Next is repeat chicken-and-egg problem:
boot() returns 0 > nothing happens
WAN comes up > hotplug fires
flock -n /var/run/ddns/glddns.lock fails silently (no such file or directory)
The restart command inside the flock never executes
DDNS daemon never starts, and no log files + no error in the GUI
How to reproduce:
enable DDNS in GUI
reboot Brume 3
check GUI and DDNS still shows enabled, but:
/var/run/ddns/ - does not exist
/var/log/ddns/ - does not exist
DDNS process - not running
Syslog DDNS entries - zero
in DDNS GUI: Disable > Apply > Enable > Apply
DDNS is working again.
Conclusion: DDNS is broken on every Brume3 reboot.
FIX: Add mkdir -p /var/run/ddns before the flock call in /etc/hotplug.d/iface/95-gl_ddns
Still not positive what broke it to start with. Have setup a monitoring script for now.
@bruce just experienced this on a another Brume3 today. I can confirm now on 4 separate Brume3s, that after being initialized, GL DDNS is broken upon any subsequent reboot.
Current only fix is to disable (apply) and re-enable the Dynamic DNS in the GUI after reboot.
Agreed, but what is a proper ticket? They have no “official” issue tracker. If they’d give us a proper github then I’d raise an issue.
That said, I do know it’s reported - and they’ve actually had this issue tracked for over a month and didn’t think it was a priority.

§ ENTRIES SHOWN:
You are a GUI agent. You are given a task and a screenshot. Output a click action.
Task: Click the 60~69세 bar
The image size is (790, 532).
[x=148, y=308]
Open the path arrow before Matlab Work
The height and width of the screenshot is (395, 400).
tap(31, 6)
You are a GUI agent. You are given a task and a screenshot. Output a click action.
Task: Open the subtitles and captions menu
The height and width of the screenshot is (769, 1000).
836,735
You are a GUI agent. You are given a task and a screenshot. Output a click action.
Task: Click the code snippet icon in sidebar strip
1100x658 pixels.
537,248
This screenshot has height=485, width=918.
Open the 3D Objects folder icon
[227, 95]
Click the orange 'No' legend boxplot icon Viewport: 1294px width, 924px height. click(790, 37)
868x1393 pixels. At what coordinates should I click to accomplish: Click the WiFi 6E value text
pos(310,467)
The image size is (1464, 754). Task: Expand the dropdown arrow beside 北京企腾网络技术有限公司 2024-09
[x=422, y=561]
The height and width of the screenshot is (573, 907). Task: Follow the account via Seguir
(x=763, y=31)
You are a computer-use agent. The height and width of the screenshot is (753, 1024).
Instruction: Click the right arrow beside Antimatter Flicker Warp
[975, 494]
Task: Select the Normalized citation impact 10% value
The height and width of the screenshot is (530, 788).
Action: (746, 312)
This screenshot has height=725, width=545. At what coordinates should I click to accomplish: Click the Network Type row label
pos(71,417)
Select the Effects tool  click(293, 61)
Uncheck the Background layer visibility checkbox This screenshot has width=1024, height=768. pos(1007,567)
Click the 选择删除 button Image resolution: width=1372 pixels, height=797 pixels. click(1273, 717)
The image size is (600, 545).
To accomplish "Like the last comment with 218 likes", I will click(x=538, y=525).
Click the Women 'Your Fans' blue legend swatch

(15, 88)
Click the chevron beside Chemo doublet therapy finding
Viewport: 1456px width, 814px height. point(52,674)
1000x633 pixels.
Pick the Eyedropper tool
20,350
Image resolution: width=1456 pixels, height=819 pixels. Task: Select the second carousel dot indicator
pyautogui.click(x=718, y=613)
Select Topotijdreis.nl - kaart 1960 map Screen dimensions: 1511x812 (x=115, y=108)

§ TASK GOAL:
In the forum thread about DDNS on the Brume 3, what command does the proposed fix add before the flock call?

§ ANSWER TO THE EXERCISE:
mkdir -p /var/run/ddns